Elle ne fit aucune allusion à sa santé et nous parla de ses fruits et de ses légumes. Une par une, nous dûmes examiner les plates-bandes, et, un par un les poiriers, dont elle savait l'âge, la biographie et le rendement année par année. Elle regardait, elle aussi, le cadran solaire, lorsqu'elle passait dans son voisinage. Elle s'y pencha et tira sa petite montre d'or pour comparer les heures. On lui fit remarquer que le soleil était couché. Elle rit de bien bon coeur.

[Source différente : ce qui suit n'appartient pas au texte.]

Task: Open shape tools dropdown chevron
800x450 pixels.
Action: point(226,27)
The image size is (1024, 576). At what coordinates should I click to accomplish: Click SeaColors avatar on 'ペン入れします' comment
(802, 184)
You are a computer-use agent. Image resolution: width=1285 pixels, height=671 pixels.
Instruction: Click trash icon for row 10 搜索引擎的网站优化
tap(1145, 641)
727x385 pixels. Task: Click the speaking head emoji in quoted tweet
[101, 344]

Elle redescendit avec nous au parterre. Madame Robert portait les noisettes dans un pli de sa jupe relevée; ce fut mon père qui soutint madame Colivaut sur l'escalier des mirabelles. Lorsqu'elle posa le pied sur la marche branlante qui rendait un bruit sourd, elle fit:

--On dirait qu'on met le pied sur une dalle funéraire.

On croyait madame Colivaut traversée d'une pensée funèbre; mais elle ajouta:

--C'est le tombeau de mes illusions!

Et elle se remit à rire comme une fillette. Elle était tout à fait de bonne humeur. Elle nous mena jusqu'à la terrasse dominant la ville, sous l'orme et le marronnier. Sa manie n'était-elle pas de jeter bas ces arbres fameux! Elle y pensait aussitôt que la santé lui était rendue.

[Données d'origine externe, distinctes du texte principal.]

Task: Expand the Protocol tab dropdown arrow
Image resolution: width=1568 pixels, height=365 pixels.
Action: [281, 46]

--Ils gênent les voisins, disait-elle; madame Auxenfants et monsieur Fesquet ne cessent de se plaindre de l'humidité et des moustiques que leur vaut ce feuillage épais... Mais ce n'est pas cela: j'ai l'intention de construire ici un pavillon.

--Construire un pavillon! s'écria mon père.

--Oui, dit-elle; quand ce ne serait que pour embêter madame Auxenfants et monsieur Fesquet, en ayant l'oeil sur eux!...

C'était de cela qu'elle avait envie, et non d'abattre ses arbres.

Elle avait fait ses plans; elle les montra à ma famille.

Mon père tremblait qu'elle ne les fît exécuter. Pour peu qu'elle eût quinze jours de bons, elle en était capable. La chute des arbres, surtout, était la perte de la propriété. Mais, dans le contrat passé avec la vieille dame, la valeur du terrain était seule entrée en ligne de compte. Comment s'opposer à la profanation d'accessoires de pur agrément?

J'étais demeuré au bord de la balustrade, pendant qu'on examinait les plans du «pavillon».

Dans la lumière de perle d'une belle journée mourante, la grande rue sinueuse, égayée de hauts pignons, serrée à la taille par d'anciennes bicoques à encorbellement où se balançaient encore des enseignes, dévalait sans se presser vers l'église. De rares passants troublaient la paix du soir. Je vis remonter jusqu'au carrefour le break de la famille Capdevielle, les Gantois, madame Gentil, pour moi d'humiliante mémoire, et le docteur Troufleau.